Curriculum intent – the knowledge, understanding and skills that students will learn
The knowledge, understanding and skills that students learn during the A Level Mathematics course will build upon topics and learning in GCSE Mathematics. Students will study both Pure Mathematics and Applied Mathematics, which is comprised of Statistics and Mechanics. In Pure Mathematics, students will develop their understanding of topics covered in GCSE Mathematics including: algebra, functions, coordinate geometry, proof, sequences, vectors and trigonometry. Students will also explore new Pure Mathematics topics: exponentials and logarithms, differentiation, integration and numerical methods. Students will learn how to answer problems which combine knowledge of these different areas of Mathematics, with a focus on mathematical modelling and real-life applications. In Statistics, students will build upon prior knowledge of statistics and data handling from the GCSE course. They will be introduced to statistical distributions and statistical hypothesis testing and deepen their understanding of probability. In Mechanics, students will explore kinematics, forces, Newton’s laws and moments – most of which will be new concepts for students. 

Curriculum implementation – teaching, learning and assessment strategies
The summative assessments that take place during the A Level mathematics course are cumulative, which means they will be based on the topics taught since the beginning of the course, with a focus on recent topics. Students will either be assessed on Pure Mathematics, Statistics or Mechanics in each assessment. Formative assessment will be embedded during each lesson which will allow teachers to adapt planning to respond to misconceptions that arise and ensure students are being appropriately challenged. Timed exam questions will be used frequently during lessons to help prepare students for the demands of public examinations. Mathematics topics in all three elements of the course are ‘building blocks’ which are strategically sequenced to build on prior learning in previous topics. 

Curriculum impact – intended outcomes for students 
The intended outcome of this qualification is to enable students to extend their range of mathematical skills and techniques and recognise when mathematics can be used to analyse and solve a problem in context. Students will be able to use mathematical knowledge to make logical and reasoned decisions when solving problems, interpret solutions and communicate their interpretation effectively in the context of the problem.

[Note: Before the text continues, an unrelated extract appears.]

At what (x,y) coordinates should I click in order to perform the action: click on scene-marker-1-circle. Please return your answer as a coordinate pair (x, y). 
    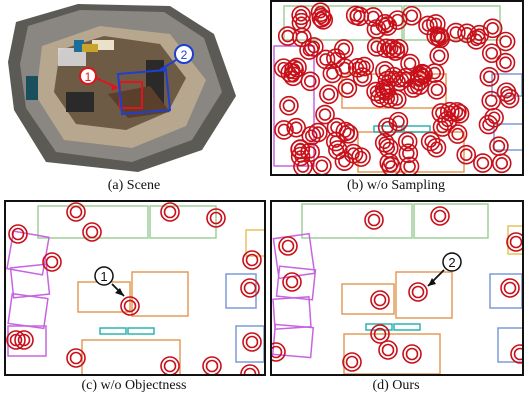
    Looking at the image, I should click on (88, 76).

Students will acquire insight into how different areas of mathematics are connected and use technology such as calculators and computers effectively. Throughout the course students will develop the ability to construct mathematical proofs, reason logically and recognise incorrect reasoning. They will learn how to draw diagrams and sketch graphs to help explore mathematical situations and interpret solutions. By the end of the A Level Mathematics course, students will understand mathematics and mathematical processes in a way that provides a strong foundation for progress to further study and they will be able to apply mathematics in other fields of study. 

Course overview for A Level Mathematics

Exam board: Edexcel https://qualifications.pearson.com/en/qualifications/edexcel-a-levels/mathematics-2017.html
Coursework: N/A

Paper 1: Pure Mathematics Paper 1            

Paper 2: Pure Mathematics Paper 2                

Paper 3: Statistics and Mechanics                 
Section A: Statistics
Section B: Mechanics